Bevacizumab is given a s intravenous infusion and approved dosing regimens include 5 or 10 mg/kg of body weight given once every 2 weeks or 7.5 or 15 mg/kg of body weight given once every 3 weeks. Note, however, that bevacizumab is not approved for meningioma and should be administered for this tumor type only within clinical studies.

Contraindications

The prescription recommendations of the EMA list the following contraindications for bevacizumab: hypersensitivity to the active substance or to any of the excipients, hypersensitivity to Chinese hamster ovary cell products, or humanized antibodies and pregnancy.

Main drug interactions

No clinically relevant drug interactions are listed in the prescription information oft he FDA or the EMA.

Main side effects

The most common adverse reactions of bevacizumab (incidence >10 % and at least twice the control arm rate across clinical trials) are epistaxis, headache, hypertension, rhinitis, proteinuria, taste alteration, dry skin, rectal hemorrhage, lacrimation disorder, back pain, and exfoliative dermatitis.
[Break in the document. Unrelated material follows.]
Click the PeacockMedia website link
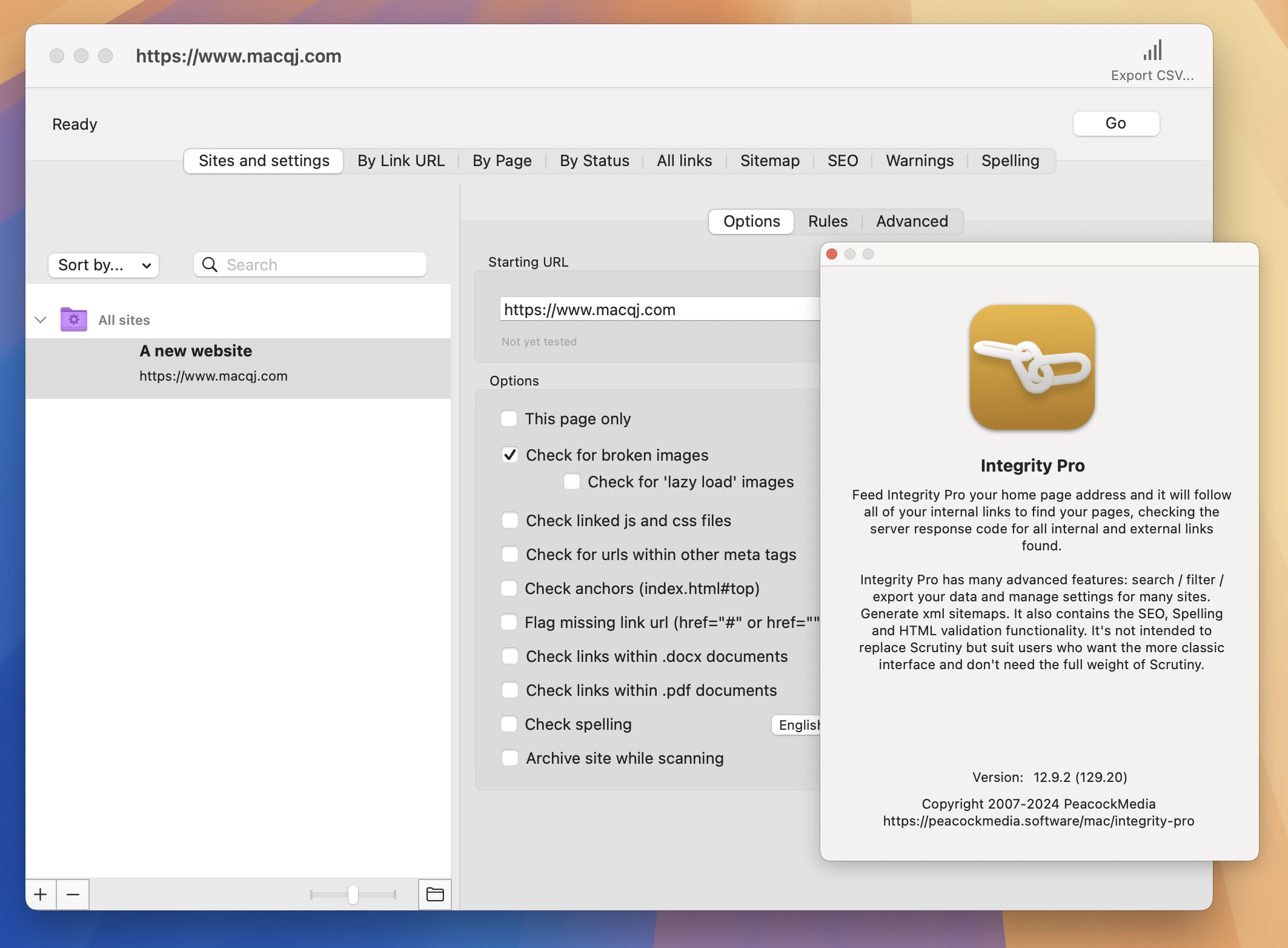 tap(1038, 820)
The most serious adverse events that may necessitate bevacizumab discontinuation include organ perforation or fistula, arterial and venous thromboembolic events, hypertension, posterior reversible encephalopathy syndrome (PRES), proteinuria, and infusion reactions.

Special points

Bevacizumab has marked activity against brain edema and can lead to quick alleviation of tumor-associated brain edema with symptom relief and decreased corticosteroid need. This effect has been observed in several brain tumor types including gliomas, brain metastases, and also meningiomas [18].